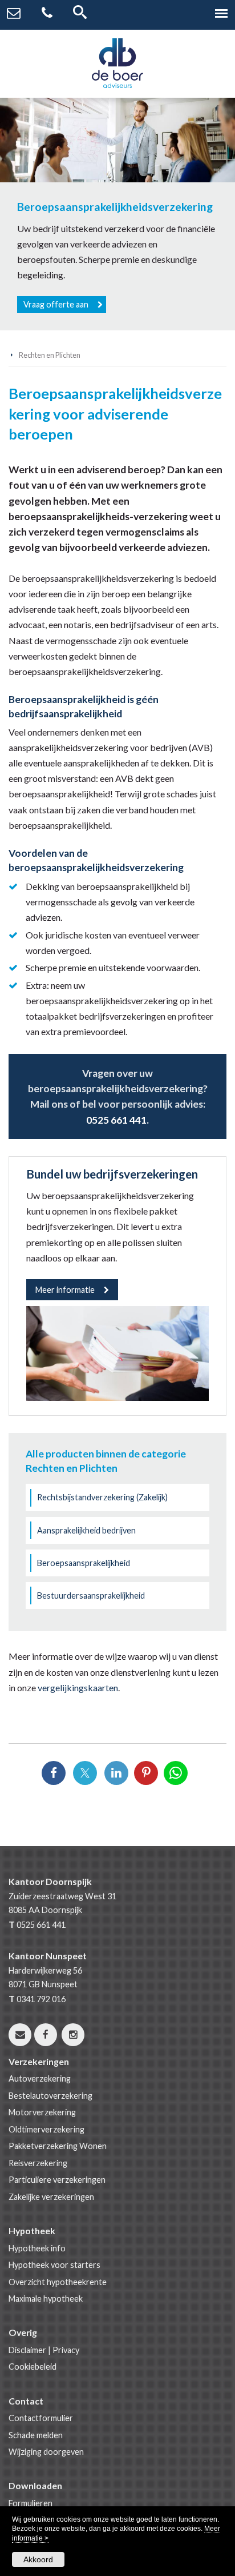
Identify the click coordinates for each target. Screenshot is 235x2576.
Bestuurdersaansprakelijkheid (91, 1595)
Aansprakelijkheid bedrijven (86, 1530)
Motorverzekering (42, 2112)
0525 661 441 (116, 1120)
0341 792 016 (41, 1999)
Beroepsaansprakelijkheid (83, 1563)
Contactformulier (41, 2418)
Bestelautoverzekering (50, 2095)
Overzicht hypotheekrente (58, 2282)
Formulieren (30, 2503)
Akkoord (38, 2559)
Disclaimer (27, 2350)
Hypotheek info (37, 2248)
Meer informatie (65, 1290)
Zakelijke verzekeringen (51, 2197)
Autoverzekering (40, 2078)
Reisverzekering (38, 2163)
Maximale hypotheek (46, 2298)
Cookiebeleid (32, 2366)
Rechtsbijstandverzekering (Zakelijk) (102, 1497)
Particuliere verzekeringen (57, 2179)
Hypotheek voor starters (54, 2265)
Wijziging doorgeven (46, 2452)
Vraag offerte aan (55, 304)
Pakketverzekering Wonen (58, 2146)
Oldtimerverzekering (46, 2129)
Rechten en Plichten (49, 355)
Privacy (65, 2350)
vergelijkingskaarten (78, 1687)
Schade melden (36, 2435)
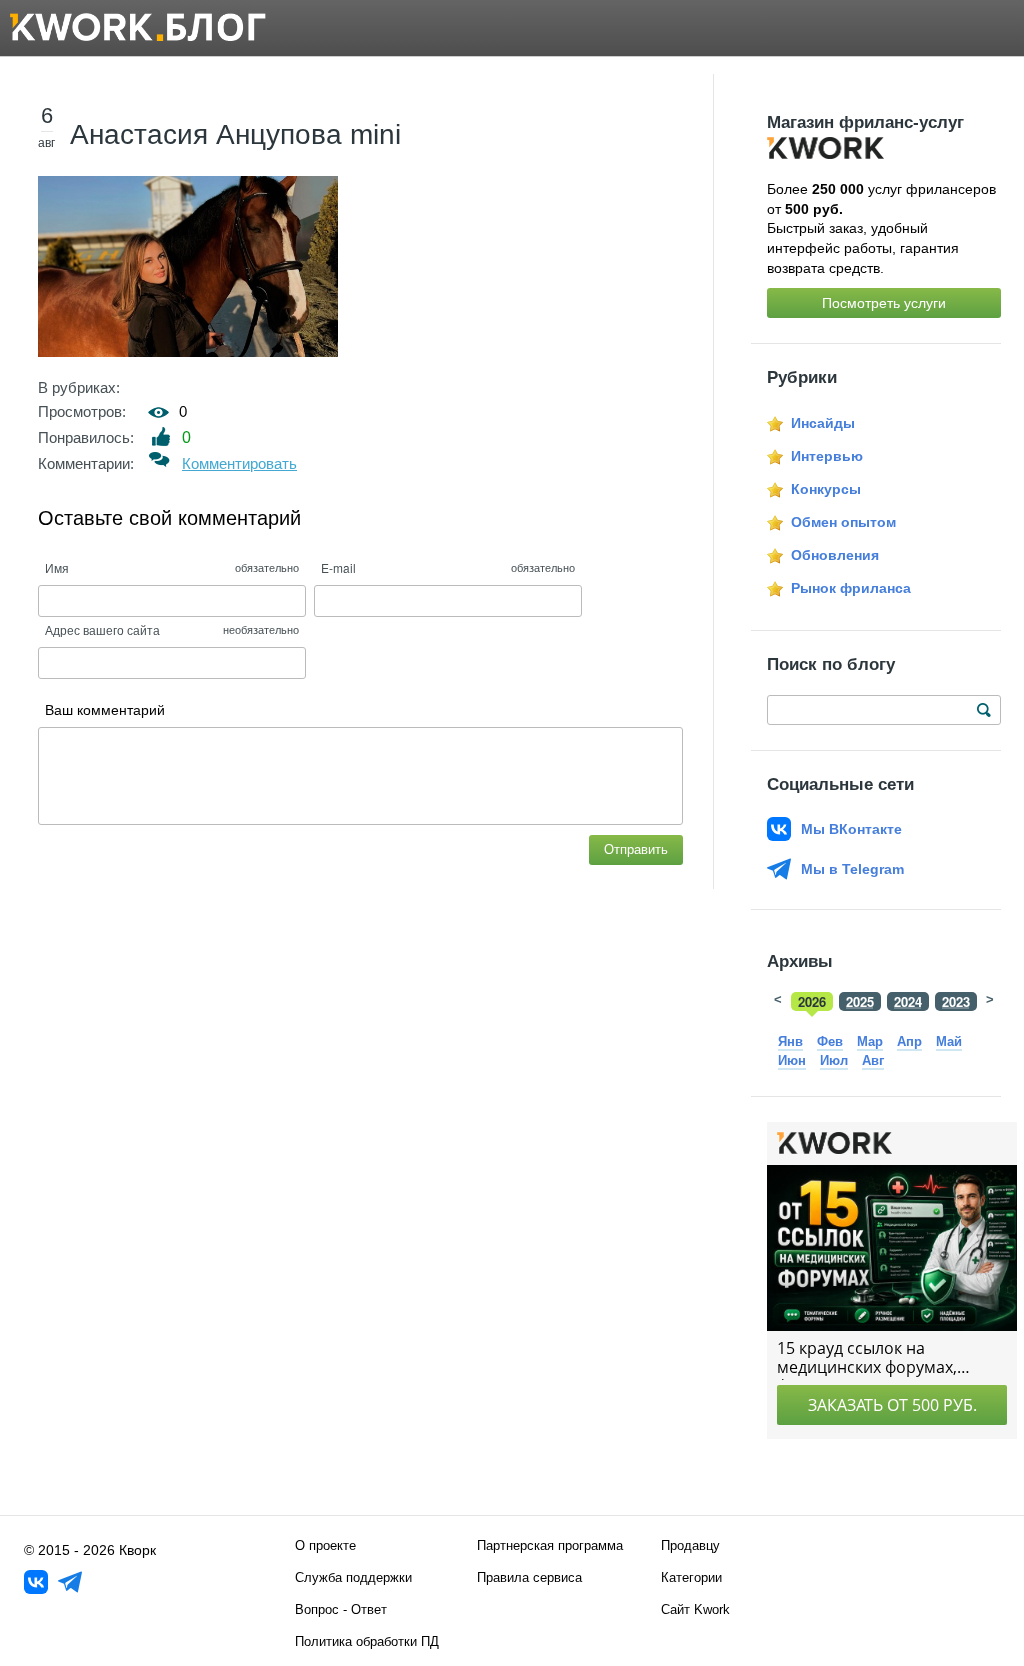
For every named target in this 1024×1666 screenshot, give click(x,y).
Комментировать (239, 463)
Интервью (827, 456)
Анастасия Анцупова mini (235, 134)
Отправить (636, 849)
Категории (691, 1577)
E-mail (338, 567)
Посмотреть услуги (884, 303)
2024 (908, 1001)
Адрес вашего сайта (102, 629)
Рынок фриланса (851, 588)
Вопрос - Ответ (341, 1609)
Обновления (835, 555)
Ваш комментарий (105, 710)
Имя (57, 567)
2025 (860, 1001)
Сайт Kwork (695, 1609)
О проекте (325, 1545)
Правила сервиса (529, 1577)
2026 (812, 1001)
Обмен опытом (843, 522)
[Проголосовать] (161, 436)
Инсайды (823, 423)
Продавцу (690, 1545)
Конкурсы (826, 489)
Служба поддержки (353, 1577)
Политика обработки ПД (367, 1641)
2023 (956, 1001)
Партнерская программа (550, 1545)
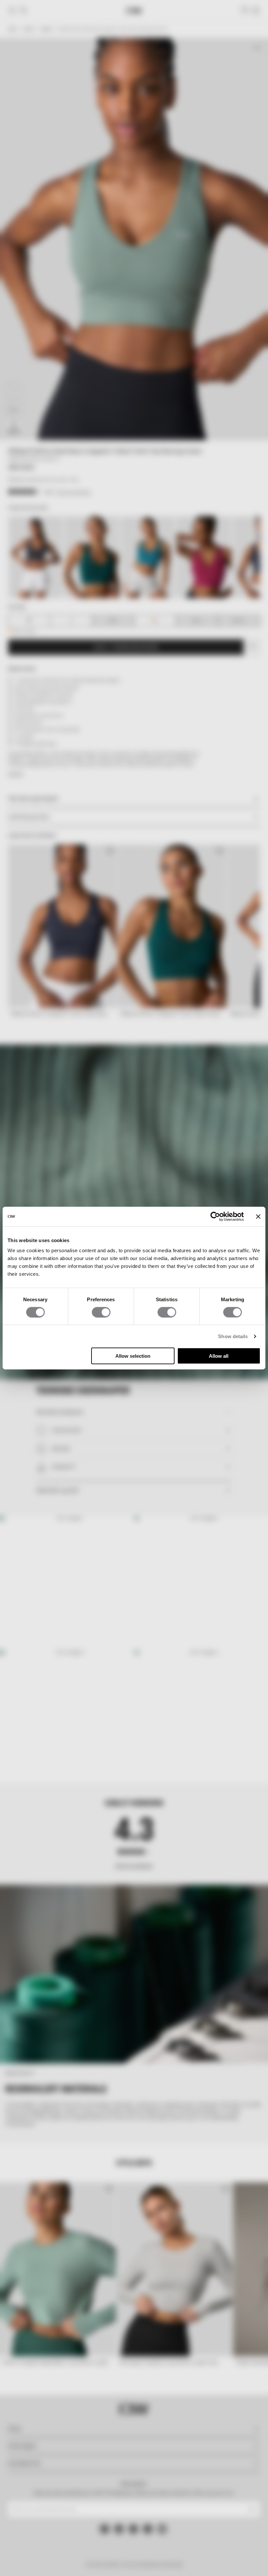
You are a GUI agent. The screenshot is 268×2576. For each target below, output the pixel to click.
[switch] (101, 1312)
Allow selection (132, 1356)
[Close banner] (258, 1216)
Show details (233, 1336)
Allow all (218, 1356)
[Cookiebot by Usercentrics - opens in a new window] (215, 1216)
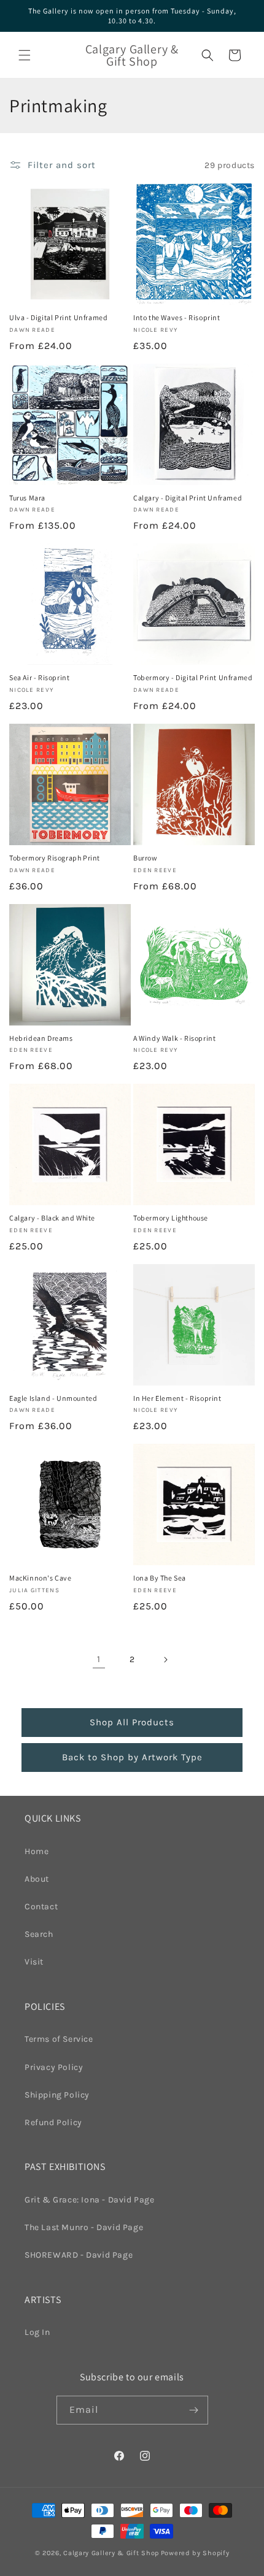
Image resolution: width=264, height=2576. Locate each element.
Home (37, 1851)
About (37, 1879)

****************************************

__Problem requirements__
Could you write out exactly the lines of the data above that run from the one holding "Hypotheek voor starters (54, 2265)" to the one holding "Анастасия Анцупова mini (235, 134)", with both ends in and all pictures out?

__Written response__
Hypotheek voor starters (54, 2265)
Wijziging doorgeven (46, 2452)
Vraag offerte aan (55, 304)
Pakketverzekering Wonen (58, 2146)
Oldtimerverzekering (46, 2129)
Rechten en Plichten (49, 355)
Privacy (65, 2350)
vergelijkingskaarten (78, 1687)
Schade melden (36, 2435)
For every named target in this 1024×1666 screenshot, give click(x,y).
Комментировать (239, 463)
Интервью (827, 456)
Анастасия Анцупова mini (235, 134)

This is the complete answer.